◆ **WHAT TO PRODUCE**: Turn the records into a JSON list of strings with one string per line, leaving out blank lines.

Pointing records for text and elements
+ + + +

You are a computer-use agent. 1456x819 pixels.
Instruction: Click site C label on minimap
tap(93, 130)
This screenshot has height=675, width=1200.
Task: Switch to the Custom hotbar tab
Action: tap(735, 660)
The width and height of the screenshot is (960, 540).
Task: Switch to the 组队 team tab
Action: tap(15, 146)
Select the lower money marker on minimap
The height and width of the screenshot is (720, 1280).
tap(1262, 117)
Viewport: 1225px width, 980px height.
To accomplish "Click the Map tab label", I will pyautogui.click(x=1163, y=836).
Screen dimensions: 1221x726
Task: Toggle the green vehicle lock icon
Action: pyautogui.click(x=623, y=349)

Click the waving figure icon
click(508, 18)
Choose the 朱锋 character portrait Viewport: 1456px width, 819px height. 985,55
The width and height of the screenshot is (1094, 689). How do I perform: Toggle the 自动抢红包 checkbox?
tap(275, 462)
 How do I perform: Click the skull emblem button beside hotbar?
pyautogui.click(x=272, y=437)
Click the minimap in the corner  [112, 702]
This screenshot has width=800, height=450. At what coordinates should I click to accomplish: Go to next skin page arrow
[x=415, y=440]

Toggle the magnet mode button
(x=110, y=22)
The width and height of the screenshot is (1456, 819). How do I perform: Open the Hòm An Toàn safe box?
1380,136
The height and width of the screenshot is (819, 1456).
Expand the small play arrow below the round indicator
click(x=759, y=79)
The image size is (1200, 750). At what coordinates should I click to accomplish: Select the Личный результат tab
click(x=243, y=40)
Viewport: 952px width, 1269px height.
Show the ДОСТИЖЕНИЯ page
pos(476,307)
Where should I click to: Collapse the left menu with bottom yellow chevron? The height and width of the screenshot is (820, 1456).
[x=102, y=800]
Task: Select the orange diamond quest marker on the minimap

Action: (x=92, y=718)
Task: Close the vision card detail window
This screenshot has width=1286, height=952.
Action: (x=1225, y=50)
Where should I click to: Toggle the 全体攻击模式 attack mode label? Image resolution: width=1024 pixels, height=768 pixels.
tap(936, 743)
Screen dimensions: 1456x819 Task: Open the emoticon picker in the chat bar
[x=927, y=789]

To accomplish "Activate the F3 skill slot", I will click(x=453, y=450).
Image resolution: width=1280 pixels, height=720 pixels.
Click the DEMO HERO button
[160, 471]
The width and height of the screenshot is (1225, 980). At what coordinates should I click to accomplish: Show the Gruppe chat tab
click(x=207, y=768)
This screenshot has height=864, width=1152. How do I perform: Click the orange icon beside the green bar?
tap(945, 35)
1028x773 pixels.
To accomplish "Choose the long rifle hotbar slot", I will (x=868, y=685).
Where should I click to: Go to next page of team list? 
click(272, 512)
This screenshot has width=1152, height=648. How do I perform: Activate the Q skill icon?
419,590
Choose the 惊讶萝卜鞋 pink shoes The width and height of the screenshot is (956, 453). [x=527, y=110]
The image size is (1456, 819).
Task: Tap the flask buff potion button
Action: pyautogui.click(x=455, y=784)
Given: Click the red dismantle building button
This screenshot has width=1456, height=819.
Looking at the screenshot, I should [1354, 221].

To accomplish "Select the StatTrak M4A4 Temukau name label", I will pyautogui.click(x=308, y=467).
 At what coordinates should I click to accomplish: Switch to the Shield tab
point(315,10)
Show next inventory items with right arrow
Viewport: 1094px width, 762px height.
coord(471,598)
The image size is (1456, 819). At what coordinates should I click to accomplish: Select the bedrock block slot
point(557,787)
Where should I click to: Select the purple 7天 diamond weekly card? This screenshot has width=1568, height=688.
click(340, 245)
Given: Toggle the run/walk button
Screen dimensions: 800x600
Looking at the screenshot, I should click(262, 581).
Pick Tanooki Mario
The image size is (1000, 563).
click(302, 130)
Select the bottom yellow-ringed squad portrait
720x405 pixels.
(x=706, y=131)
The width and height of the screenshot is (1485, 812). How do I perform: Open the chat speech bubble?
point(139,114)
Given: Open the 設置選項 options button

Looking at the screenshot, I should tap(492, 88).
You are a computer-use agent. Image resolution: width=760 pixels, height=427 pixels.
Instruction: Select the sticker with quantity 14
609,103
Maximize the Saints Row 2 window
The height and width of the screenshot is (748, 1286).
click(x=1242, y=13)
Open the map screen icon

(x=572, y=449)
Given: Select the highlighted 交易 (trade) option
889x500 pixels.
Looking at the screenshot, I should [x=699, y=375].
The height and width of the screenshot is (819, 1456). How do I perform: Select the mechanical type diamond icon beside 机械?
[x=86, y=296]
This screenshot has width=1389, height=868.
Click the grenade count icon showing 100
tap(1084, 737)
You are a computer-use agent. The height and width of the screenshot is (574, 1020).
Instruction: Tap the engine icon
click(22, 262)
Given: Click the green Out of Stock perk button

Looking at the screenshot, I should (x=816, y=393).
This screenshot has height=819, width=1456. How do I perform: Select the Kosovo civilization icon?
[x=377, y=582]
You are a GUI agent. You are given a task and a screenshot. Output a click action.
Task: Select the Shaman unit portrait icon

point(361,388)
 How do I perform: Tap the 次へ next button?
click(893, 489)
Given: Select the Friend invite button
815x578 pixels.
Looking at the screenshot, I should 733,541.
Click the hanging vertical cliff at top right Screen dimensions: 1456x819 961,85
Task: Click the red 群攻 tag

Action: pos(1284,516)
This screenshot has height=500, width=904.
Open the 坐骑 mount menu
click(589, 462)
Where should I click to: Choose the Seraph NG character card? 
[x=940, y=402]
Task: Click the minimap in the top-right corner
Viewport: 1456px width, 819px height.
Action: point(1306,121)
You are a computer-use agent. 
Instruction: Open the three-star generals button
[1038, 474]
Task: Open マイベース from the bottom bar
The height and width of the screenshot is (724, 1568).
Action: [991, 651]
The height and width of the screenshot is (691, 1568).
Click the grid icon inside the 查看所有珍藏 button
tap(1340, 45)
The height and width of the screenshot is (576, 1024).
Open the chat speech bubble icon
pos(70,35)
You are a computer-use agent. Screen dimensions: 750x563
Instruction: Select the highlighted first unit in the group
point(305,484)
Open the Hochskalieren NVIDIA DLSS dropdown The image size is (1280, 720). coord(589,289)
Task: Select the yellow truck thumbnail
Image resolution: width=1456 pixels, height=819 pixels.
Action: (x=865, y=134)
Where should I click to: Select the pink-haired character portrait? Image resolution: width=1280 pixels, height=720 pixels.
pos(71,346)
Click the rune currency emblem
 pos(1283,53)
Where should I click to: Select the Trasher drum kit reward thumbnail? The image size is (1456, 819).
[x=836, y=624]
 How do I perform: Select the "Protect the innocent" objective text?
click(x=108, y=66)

+ + + +

◆ **EXERCISE ANSWER**:
[
  "You are a computer-use agent. 1456x819 pixels.",
  "Instruction: Click site C label on minimap",
  "tap(93, 130)",
  "This screenshot has height=675, width=1200.",
  "Task: Switch to the Custom hotbar tab",
  "Action: tap(735, 660)",
  "The width and height of the screenshot is (960, 540).",
  "Task: Switch to the 组队 team tab",
  "Action: tap(15, 146)",
  "Select the lower money marker on minimap",
  "The height and width of the screenshot is (720, 1280).",
  "tap(1262, 117)",
  "Viewport: 1225px width, 980px height.",
  "To accomplish \"Click the Map tab label\", I will pyautogui.click(x=1163, y=836).",
  "Screen dimensions: 1221x726",
  "Task: Toggle the green vehicle lock icon",
  "Action: pyautogui.click(x=623, y=349)",
  "Click the waving figure icon",
  "click(508, 18)",
  "Choose the 朱锋 character portrait Viewport: 1456px width, 819px height. 985,55",
  "The width and height of the screenshot is (1094, 689). How do I perform: Toggle the 自动抢红包 checkbox?",
  "tap(275, 462)",
  " How do I perform: Click the skull emblem button beside hotbar?",
  "pyautogui.click(x=272, y=437)",
  "Click the minimap in the corner  [112, 702]",
  "This screenshot has width=800, height=450. At what coordinates should I click to accomplish: Go to next skin page arrow",
  "[x=415, y=440]",
  "Toggle the magnet mode button",
  "(x=110, y=22)",
  "The width and height of the screenshot is (1456, 819). How do I perform: Open the Hòm An Toàn safe box?",
  "1380,136",
  "The height and width of the screenshot is (819, 1456).",
  "Expand the small play arrow below the round indicator",
  "click(x=759, y=79)",
  "The image size is (1200, 750). At what coordinates should I click to accomplish: Select the Личный результат tab",
  "click(x=243, y=40)",
  "Viewport: 952px width, 1269px height.",
  "Show the ДОСТИЖЕНИЯ page",
  "pos(476,307)",
  "Where should I click to: Collapse the left menu with bottom yellow chevron? The height and width of the screenshot is (820, 1456).",
  "[x=102, y=800]",
  "Task: Select the orange diamond quest marker on the minimap",
  "Action: (x=92, y=718)",
  "Task: Close the vision card detail window",
  "This screenshot has width=1286, height=952.",
  "Action: (x=1225, y=50)",
  "Where should I click to: Toggle the 全体攻击模式 attack mode label? Image resolution: width=1024 pixels, height=768 pixels.",
  "tap(936, 743)",
  "Screen dimensions: 1456x819 Task: Open the emoticon picker in the chat bar",
  "[x=927, y=789]",
  "To accomplish \"Activate the F3 skill slot\", I will click(x=453, y=450).",
  "Image resolution: width=1280 pixels, height=720 pixels.",
  "Click the DEMO HERO button",
  "[160, 471]",
  "The width and height of the screenshot is (1225, 980). At what coordinates should I click to accomplish: Show the Gruppe chat tab",
  "click(x=207, y=768)",
  "This screenshot has height=864, width=1152. How do I perform: Click the orange icon beside the green bar?",
  "tap(945, 35)",
  "1028x773 pixels.",
  "To accomplish \"Choose the long rifle hotbar slot\", I will (x=868, y=685).",
  "Where should I click to: Go to next page of team list? ",
  "click(272, 512)",
  "This screenshot has width=1152, height=648. How do I perform: Activate the Q skill icon?",
  "419,590",
  "Choose the 惊讶萝卜鞋 pink shoes The width and height of the screenshot is (956, 453). [x=527, y=110]",
  "The image size is (1456, 819).",
  "Task: Tap the flask buff potion button",
  "Action: pyautogui.click(x=455, y=784)",
  "Given: Click the red dismantle building button",
  "This screenshot has width=1456, height=819.",
  "Looking at the screenshot, I should [1354, 221].",
  "To accomplish \"Select the StatTrak M4A4 Temukau name label\", I will pyautogui.click(x=308, y=467).",
  " At what coordinates should I click to accomplish: Switch to the Shield tab",
  "point(315,10)",
  "Show next inventory items with right arrow",
  "Viewport: 1094px width, 762px height.",
  "coord(471,598)",
  "The image size is (1456, 819). At what coordinates should I click to accomplish: Select the bedrock block slot",
  "point(557,787)",
  "Where should I click to: Select the purple 7天 diamond weekly card? This screenshot has width=1568, height=688.",
  "click(340, 245)",
  "Given: Toggle the run/walk button",
  "Screen dimensions: 800x600",
  "Looking at the screenshot, I should click(262, 581).",
  "Pick Tanooki Mario",
  "The image size is (1000, 563).",
  "click(302, 130)",
  "Select the bottom yellow-ringed squad portrait",
  "720x405 pixels.",
  "(x=706, y=131)",
  "The width and height of the screenshot is (1485, 812). How do I perform: Open the chat speech bubble?",
  "point(139,114)",
  "Given: Open the 設置選項 options button",
  "Looking at the screenshot, I should tap(492, 88).",
  "You are a computer-use agent. Image resolution: width=760 pixels, height=427 pixels.",
  "Instruction: Select the sticker with quantity 14",
  "609,103",
  "Maximize the Saints Row 2 window",
  "The height and width of the screenshot is (748, 1286).",
  "click(x=1242, y=13)",
  "Open the map screen icon",
  "(x=572, y=449)",
  "Given: Select the highlighted 交易 (trade) option",
  "889x500 pixels.",
  "Looking at the screenshot, I should [x=699, y=375].",
  "The height and width of the screenshot is (819, 1456). How do I perform: Select the mechanical type diamond icon beside 机械?",
  "[x=86, y=296]",
  "This screenshot has width=1389, height=868.",
  "Click the grenade count icon showing 100",
  "tap(1084, 737)",
  "You are a computer-use agent. The height and width of the screenshot is (574, 1020).",
  "Instruction: Tap the engine icon",
  "click(22, 262)",
  "Given: Click the green Out of Stock perk button",
  "Looking at the screenshot, I should (x=816, y=393).",
  "This screenshot has height=819, width=1456. How do I perform: Select the Kosovo civilization icon?",
  "[x=377, y=582]",
  "You are a GUI agent. You are given a task and a screenshot. Output a click action.",
  "Task: Select the Shaman unit portrait icon",
  "point(361,388)",
  " How do I perform: Tap the 次へ next button?",
  "click(893, 489)",
  "Given: Select the Friend invite button",
  "815x578 pixels.",
  "Looking at the screenshot, I should 733,541.",
  "Click the hanging vertical cliff at top right Screen dimensions: 1456x819 961,85",
  "Task: Click the red 群攻 tag",
  "Action: pos(1284,516)",
  "This screenshot has height=500, width=904.",
  "Open the 坐骑 mount menu",
  "click(589, 462)",
  "Where should I click to: Choose the Seraph NG character card? ",
  "[x=940, y=402]",
  "Task: Click the minimap in the top-right corner",
  "Viewport: 1456px width, 819px height.",
  "Action: point(1306,121)",
  "You are a computer-use agent. ",
  "Instruction: Open the three-star generals button",
  "[1038, 474]",
  "Task: Open マイベース from the bottom bar",
  "The height and width of the screenshot is (724, 1568).",
  "Action: [991, 651]",
  "The height and width of the screenshot is (691, 1568).",
  "Click the grid icon inside the 查看所有珍藏 button",
  "tap(1340, 45)",
  "The height and width of the screenshot is (576, 1024).",
  "Open the chat speech bubble icon",
  "pos(70,35)",
  "You are a computer-use agent. Screen dimensions: 750x563",
  "Instruction: Select the highlighted first unit in the group",
  "point(305,484)",
  "Open the Hochskalieren NVIDIA DLSS dropdown The image size is (1280, 720). coord(589,289)",
  "Task: Select the yellow truck thumbnail",
  "Image resolution: width=1456 pixels, height=819 pixels.",
  "Action: (x=865, y=134)",
  "Where should I click to: Select the pink-haired character portrait? Image resolution: width=1280 pixels, height=720 pixels.",
  "pos(71,346)",
  "Click the rune currency emblem",
  " pos(1283,53)",
  "Where should I click to: Select the Trasher drum kit reward thumbnail? The image size is (1456, 819).",
  "[x=836, y=624]",
  " How do I perform: Select the \"Protect the innocent\" objective text?",
  "click(x=108, y=66)"
]